What is Parkinson's Disease?

Parkinson's Disease is a condition of the central nervous system that primarily affects movement through nerve cell damage. Most common symptoms of Parkinson's include tremor, stiffness, loss of balance, speech impairment etc. The symptoms start gradually, but worsens over time. Children and young adults rarely get affected, and the usual time of onset is late middle age or old age. There is no cure as of yet for Parkinson's, but quality of life can improve significantly with proper medication and management techniques. 

Symptoms

Early signs of Parkinson's can be very mild, and varies from person to person. So it is common to miss the onset of the disease and many sufferers don't even notice before the disease has spread considerably. Yet early diagnosis and treatment is always the best bet to ensure quality of life in later years, as it is a progressive condition. Early symptoms may include:

  • Tremor or shaking in a particular limb that gradually spreads to adjacent body parts over many days. 
  • Muscle stiffness that can often make movements painful or limit your ability to move at all.
  • A gradual slowing down of movement in general. Steps become shorter and more labored, and it can often be painful to sit or rise. 
  • Automatic movements like blinking and swinging of hands while walking can stop. 
  • Unusual postures and frequent loss of balance.
  • Difficulty in speaking and writing.

What causes Parkinson's Disease?

The disease is caused by a gradual breakdown and death of brain neurons that disrupts and ultimately cuts off the production of Dopamine, a neurotransmitter in the brain that regulates bodily movement, motivation, focus, and memory. What causes this breakdown is still unknown, but there are certain genetic and environmental factors that may trigger an onset.

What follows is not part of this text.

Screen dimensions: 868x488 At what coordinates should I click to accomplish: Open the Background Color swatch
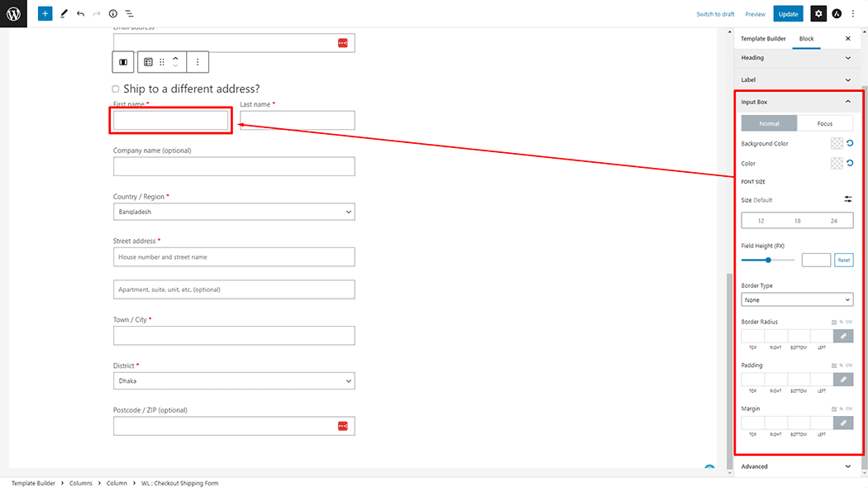pos(837,144)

  • Genes: Researchers have identified certain specific genetic mutations that can cause this particular type of nerve damage, although these are present only in families with a long history of Parkinson's Disease. Genetic variations that can lead to Parkinson's have also been identified in recent years, but they are not specifically connected to Parkinson's and the cases are anyway rare.
  • Toxins: Sustained exposure to certain types of toxins present in pesticides and herbicides have been noted to sometimes precede a Parkinson's onset. However, these too are rare cases and no direct causal link has yet been established.

Treatment

Parkinson's Disease cannot be cured, but with proper diagnosis and medication, the symptoms can be alleviated, often significantly. 

Diagnosis

No specific test for identifying Parkinson's are available yet. Diagnosis is made based on the patient's signs and symptoms, and medical history. Contact a neurological facility if you notice early signs like tremor, shaking, speech slurring, and stiffness in certain limbs or a side of the body.

Medication

Medicines are usually given for improvement in tremor and movement difficulties. This is done by addressing and compensating the Dopamine deficiency in the brain. 

In certain cases, your neurologist may advise surgery to repair portions of your brain where cell damage has been most severe. 

Therapy

Physiotherapy, particularly related to stretching and walking, goes a long way in helping Parkinson's sufferers lead a normal life. In certain cases, the assistance of a  speech therapist is also required.